• [What is expected]:
The word "мастеров" marks the lines to keep; find each one in the data and copy it.

• [The data]:
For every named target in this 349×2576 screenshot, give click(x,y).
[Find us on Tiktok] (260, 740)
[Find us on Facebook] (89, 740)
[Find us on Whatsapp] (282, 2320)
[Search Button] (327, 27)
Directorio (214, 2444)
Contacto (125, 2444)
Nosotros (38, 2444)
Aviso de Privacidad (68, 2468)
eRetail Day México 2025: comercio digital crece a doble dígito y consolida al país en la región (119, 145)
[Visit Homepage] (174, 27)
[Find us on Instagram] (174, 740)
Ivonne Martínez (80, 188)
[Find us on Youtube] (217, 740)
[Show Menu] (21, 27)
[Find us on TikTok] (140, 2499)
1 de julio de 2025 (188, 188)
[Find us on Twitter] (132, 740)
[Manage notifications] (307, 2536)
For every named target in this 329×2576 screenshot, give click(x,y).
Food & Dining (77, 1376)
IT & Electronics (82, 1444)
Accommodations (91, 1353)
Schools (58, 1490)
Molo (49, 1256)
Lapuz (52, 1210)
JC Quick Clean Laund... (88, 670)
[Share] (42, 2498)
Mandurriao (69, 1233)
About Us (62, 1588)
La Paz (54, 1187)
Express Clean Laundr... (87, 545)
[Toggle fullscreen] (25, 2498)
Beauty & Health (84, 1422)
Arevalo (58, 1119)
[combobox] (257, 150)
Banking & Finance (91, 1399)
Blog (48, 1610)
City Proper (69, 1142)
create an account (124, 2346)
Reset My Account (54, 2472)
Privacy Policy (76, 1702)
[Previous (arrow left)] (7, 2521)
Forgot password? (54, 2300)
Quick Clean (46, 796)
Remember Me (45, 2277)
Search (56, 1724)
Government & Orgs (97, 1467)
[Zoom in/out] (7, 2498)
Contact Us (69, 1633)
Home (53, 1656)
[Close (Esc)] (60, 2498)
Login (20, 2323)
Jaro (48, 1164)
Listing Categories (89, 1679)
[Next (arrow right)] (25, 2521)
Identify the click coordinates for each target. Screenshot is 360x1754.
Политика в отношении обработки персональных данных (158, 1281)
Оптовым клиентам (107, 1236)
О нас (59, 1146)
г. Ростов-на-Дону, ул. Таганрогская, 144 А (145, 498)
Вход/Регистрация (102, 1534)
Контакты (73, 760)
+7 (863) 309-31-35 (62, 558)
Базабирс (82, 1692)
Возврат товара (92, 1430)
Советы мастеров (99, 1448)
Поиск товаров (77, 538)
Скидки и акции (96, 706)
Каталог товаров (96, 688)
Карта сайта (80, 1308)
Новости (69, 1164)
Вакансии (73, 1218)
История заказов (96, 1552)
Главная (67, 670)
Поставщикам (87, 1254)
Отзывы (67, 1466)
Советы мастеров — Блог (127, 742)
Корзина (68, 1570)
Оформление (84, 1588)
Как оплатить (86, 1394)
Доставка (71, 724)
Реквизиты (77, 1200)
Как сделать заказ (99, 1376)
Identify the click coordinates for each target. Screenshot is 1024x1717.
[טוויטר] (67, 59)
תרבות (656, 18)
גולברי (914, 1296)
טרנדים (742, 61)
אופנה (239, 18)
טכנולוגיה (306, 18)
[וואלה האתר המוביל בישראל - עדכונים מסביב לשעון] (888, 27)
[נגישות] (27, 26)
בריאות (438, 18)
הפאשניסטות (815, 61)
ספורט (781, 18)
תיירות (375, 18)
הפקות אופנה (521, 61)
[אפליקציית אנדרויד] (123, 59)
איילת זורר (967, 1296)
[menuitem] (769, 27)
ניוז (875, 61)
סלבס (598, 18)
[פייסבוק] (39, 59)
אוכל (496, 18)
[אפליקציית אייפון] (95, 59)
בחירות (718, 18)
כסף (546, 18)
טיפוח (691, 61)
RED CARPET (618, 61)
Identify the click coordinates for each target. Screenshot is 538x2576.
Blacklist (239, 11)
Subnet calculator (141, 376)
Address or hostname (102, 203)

• [Task result]:
Советы мастеров (99, 1448)
Советы мастеров — Блог (127, 742)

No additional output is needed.